▶ _Problem to work on_:
Every record here should be printed again exactly.

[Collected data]
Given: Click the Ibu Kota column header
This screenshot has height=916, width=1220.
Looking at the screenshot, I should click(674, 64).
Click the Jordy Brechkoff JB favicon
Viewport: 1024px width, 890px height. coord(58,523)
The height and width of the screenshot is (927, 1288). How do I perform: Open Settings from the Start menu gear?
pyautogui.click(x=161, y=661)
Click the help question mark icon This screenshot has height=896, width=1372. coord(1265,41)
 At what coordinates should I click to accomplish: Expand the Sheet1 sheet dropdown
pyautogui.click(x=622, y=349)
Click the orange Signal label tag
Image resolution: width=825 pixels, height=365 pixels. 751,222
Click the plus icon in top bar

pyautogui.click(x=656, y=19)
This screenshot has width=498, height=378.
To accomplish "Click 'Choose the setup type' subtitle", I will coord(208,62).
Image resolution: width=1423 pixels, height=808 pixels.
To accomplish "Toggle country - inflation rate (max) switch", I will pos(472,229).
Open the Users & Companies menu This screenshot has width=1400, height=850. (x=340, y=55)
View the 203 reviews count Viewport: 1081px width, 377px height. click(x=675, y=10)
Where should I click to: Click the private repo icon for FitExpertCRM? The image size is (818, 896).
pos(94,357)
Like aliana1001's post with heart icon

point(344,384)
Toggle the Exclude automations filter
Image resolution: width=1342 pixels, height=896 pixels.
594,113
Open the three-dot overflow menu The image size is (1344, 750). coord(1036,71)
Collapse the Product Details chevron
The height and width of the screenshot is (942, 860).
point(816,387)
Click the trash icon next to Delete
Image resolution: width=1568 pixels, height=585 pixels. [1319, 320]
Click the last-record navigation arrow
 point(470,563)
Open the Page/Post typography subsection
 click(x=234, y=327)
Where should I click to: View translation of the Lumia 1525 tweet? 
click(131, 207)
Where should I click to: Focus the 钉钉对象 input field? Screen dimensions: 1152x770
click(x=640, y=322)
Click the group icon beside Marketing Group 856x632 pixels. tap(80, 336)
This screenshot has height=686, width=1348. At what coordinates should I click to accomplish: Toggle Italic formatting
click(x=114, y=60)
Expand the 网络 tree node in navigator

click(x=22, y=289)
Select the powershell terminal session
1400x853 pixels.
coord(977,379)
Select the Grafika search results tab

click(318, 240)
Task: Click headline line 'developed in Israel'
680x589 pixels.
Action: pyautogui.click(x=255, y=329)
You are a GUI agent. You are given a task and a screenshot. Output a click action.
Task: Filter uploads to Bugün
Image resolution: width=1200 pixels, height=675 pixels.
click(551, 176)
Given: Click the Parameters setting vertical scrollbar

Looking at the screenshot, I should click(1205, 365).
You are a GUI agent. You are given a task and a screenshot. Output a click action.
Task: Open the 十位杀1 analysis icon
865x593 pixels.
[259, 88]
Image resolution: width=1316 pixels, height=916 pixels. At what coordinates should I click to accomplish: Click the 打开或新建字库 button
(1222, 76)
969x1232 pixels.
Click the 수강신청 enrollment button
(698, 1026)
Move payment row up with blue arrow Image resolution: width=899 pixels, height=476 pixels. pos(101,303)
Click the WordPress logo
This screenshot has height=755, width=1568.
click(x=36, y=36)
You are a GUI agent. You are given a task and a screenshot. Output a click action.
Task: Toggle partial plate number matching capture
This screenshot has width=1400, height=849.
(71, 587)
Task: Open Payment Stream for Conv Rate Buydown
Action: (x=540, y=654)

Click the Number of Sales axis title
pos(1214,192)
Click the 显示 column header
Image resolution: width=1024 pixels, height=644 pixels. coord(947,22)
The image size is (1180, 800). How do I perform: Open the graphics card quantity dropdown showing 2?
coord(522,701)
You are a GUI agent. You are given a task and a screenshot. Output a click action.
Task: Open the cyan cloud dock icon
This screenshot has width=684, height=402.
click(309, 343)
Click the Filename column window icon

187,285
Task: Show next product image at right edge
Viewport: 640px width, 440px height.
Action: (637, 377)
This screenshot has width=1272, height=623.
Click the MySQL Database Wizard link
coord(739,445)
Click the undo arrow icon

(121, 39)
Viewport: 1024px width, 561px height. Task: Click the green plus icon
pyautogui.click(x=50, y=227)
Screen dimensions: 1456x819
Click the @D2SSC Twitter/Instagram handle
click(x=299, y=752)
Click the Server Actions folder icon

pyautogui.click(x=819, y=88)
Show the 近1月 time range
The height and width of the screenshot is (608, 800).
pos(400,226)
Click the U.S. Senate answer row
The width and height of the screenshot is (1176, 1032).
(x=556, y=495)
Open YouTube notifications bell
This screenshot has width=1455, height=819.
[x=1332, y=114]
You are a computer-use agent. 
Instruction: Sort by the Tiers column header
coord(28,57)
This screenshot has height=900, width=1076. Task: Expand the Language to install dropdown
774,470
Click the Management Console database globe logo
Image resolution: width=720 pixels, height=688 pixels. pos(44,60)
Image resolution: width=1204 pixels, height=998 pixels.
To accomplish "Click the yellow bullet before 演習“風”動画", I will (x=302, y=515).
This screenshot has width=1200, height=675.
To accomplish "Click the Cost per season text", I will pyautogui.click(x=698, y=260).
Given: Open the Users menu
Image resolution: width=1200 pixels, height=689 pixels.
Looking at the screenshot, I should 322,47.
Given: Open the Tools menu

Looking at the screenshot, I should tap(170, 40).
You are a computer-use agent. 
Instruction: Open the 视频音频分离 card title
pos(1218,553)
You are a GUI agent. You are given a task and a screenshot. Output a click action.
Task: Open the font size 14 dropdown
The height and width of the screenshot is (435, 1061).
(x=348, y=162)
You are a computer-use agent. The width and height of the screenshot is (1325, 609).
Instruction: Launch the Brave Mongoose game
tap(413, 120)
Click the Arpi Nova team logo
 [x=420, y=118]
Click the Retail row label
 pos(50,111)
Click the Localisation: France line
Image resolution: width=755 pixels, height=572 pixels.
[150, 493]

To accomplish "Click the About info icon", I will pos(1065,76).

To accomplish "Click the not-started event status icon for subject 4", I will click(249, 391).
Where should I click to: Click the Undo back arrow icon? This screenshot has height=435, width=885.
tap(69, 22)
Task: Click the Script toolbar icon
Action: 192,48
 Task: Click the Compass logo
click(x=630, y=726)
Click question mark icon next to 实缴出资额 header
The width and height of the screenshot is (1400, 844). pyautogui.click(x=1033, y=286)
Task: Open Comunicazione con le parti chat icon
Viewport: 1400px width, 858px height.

▶ _Exercise response_:
Given: Click the Ibu Kota column header
This screenshot has height=916, width=1220.
Looking at the screenshot, I should click(674, 64).
Click the Jordy Brechkoff JB favicon
Viewport: 1024px width, 890px height. coord(58,523)
The height and width of the screenshot is (927, 1288). How do I perform: Open Settings from the Start menu gear?
pyautogui.click(x=161, y=661)
Click the help question mark icon This screenshot has height=896, width=1372. coord(1265,41)
 At what coordinates should I click to accomplish: Expand the Sheet1 sheet dropdown
pyautogui.click(x=622, y=349)
Click the orange Signal label tag
Image resolution: width=825 pixels, height=365 pixels. 751,222
Click the plus icon in top bar

pyautogui.click(x=656, y=19)
This screenshot has width=498, height=378.
To accomplish "Click 'Choose the setup type' subtitle", I will coord(208,62).
Image resolution: width=1423 pixels, height=808 pixels.
To accomplish "Toggle country - inflation rate (max) switch", I will pos(472,229).
Open the Users & Companies menu This screenshot has width=1400, height=850. (x=340, y=55)
View the 203 reviews count Viewport: 1081px width, 377px height. click(x=675, y=10)
Where should I click to: Click the private repo icon for FitExpertCRM? The image size is (818, 896).
pos(94,357)
Like aliana1001's post with heart icon

point(344,384)
Toggle the Exclude automations filter
Image resolution: width=1342 pixels, height=896 pixels.
594,113
Open the three-dot overflow menu The image size is (1344, 750). coord(1036,71)
Collapse the Product Details chevron
The height and width of the screenshot is (942, 860).
point(816,387)
Click the trash icon next to Delete
Image resolution: width=1568 pixels, height=585 pixels. [1319, 320]
Click the last-record navigation arrow
 point(470,563)
Open the Page/Post typography subsection
 click(x=234, y=327)
Where should I click to: View translation of the Lumia 1525 tweet? 
click(131, 207)
Where should I click to: Focus the 钉钉对象 input field? Screen dimensions: 1152x770
click(x=640, y=322)
Click the group icon beside Marketing Group 856x632 pixels. tap(80, 336)
This screenshot has height=686, width=1348. At what coordinates should I click to accomplish: Toggle Italic formatting
click(x=114, y=60)
Expand the 网络 tree node in navigator

click(x=22, y=289)
Select the powershell terminal session
1400x853 pixels.
coord(977,379)
Select the Grafika search results tab

click(318, 240)
Task: Click headline line 'developed in Israel'
680x589 pixels.
Action: pyautogui.click(x=255, y=329)
You are a GUI agent. You are given a task and a screenshot. Output a click action.
Task: Filter uploads to Bugün
Image resolution: width=1200 pixels, height=675 pixels.
click(551, 176)
Given: Click the Parameters setting vertical scrollbar

Looking at the screenshot, I should click(1205, 365).
You are a GUI agent. You are given a task and a screenshot. Output a click action.
Task: Open the 十位杀1 analysis icon
865x593 pixels.
[259, 88]
Image resolution: width=1316 pixels, height=916 pixels. At what coordinates should I click to accomplish: Click the 打开或新建字库 button
(1222, 76)
969x1232 pixels.
Click the 수강신청 enrollment button
(698, 1026)
Move payment row up with blue arrow Image resolution: width=899 pixels, height=476 pixels. pos(101,303)
Click the WordPress logo
This screenshot has height=755, width=1568.
click(x=36, y=36)
You are a GUI agent. You are given a task and a screenshot. Output a click action.
Task: Toggle partial plate number matching capture
This screenshot has width=1400, height=849.
(71, 587)
Task: Open Payment Stream for Conv Rate Buydown
Action: (x=540, y=654)

Click the Number of Sales axis title
pos(1214,192)
Click the 显示 column header
Image resolution: width=1024 pixels, height=644 pixels. coord(947,22)
The image size is (1180, 800). How do I perform: Open the graphics card quantity dropdown showing 2?
coord(522,701)
You are a GUI agent. You are given a task and a screenshot. Output a click action.
Task: Open the cyan cloud dock icon
This screenshot has width=684, height=402.
click(309, 343)
Click the Filename column window icon

187,285
Task: Show next product image at right edge
Viewport: 640px width, 440px height.
Action: (637, 377)
This screenshot has width=1272, height=623.
Click the MySQL Database Wizard link
coord(739,445)
Click the undo arrow icon

(121, 39)
Viewport: 1024px width, 561px height. Task: Click the green plus icon
pyautogui.click(x=50, y=227)
Screen dimensions: 1456x819
Click the @D2SSC Twitter/Instagram handle
click(x=299, y=752)
Click the Server Actions folder icon

pyautogui.click(x=819, y=88)
Show the 近1月 time range
The height and width of the screenshot is (608, 800).
pos(400,226)
Click the U.S. Senate answer row
The width and height of the screenshot is (1176, 1032).
(x=556, y=495)
Open YouTube notifications bell
This screenshot has width=1455, height=819.
[x=1332, y=114]
You are a computer-use agent. 
Instruction: Sort by the Tiers column header
coord(28,57)
This screenshot has height=900, width=1076. Task: Expand the Language to install dropdown
774,470
Click the Management Console database globe logo
Image resolution: width=720 pixels, height=688 pixels. pos(44,60)
Image resolution: width=1204 pixels, height=998 pixels.
To accomplish "Click the yellow bullet before 演習“風”動画", I will (x=302, y=515).
This screenshot has width=1200, height=675.
To accomplish "Click the Cost per season text", I will pyautogui.click(x=698, y=260).
Given: Open the Users menu
Image resolution: width=1200 pixels, height=689 pixels.
Looking at the screenshot, I should 322,47.
Given: Open the Tools menu

Looking at the screenshot, I should tap(170, 40).
You are a computer-use agent. 
Instruction: Open the 视频音频分离 card title
pos(1218,553)
You are a GUI agent. You are given a task and a screenshot. Output a click action.
Task: Open the font size 14 dropdown
The height and width of the screenshot is (435, 1061).
(x=348, y=162)
You are a computer-use agent. The width and height of the screenshot is (1325, 609).
Instruction: Launch the Brave Mongoose game
tap(413, 120)
Click the Arpi Nova team logo
 [x=420, y=118]
Click the Retail row label
 pos(50,111)
Click the Localisation: France line
Image resolution: width=755 pixels, height=572 pixels.
[150, 493]

To accomplish "Click the About info icon", I will pos(1065,76).

To accomplish "Click the not-started event status icon for subject 4", I will click(249, 391).
Where should I click to: Click the Undo back arrow icon? This screenshot has height=435, width=885.
tap(69, 22)
Task: Click the Script toolbar icon
Action: 192,48
 Task: Click the Compass logo
click(x=630, y=726)
Click question mark icon next to 实缴出资额 header
The width and height of the screenshot is (1400, 844). pyautogui.click(x=1033, y=286)
Task: Open Comunicazione con le parti chat icon
Viewport: 1400px width, 858px height.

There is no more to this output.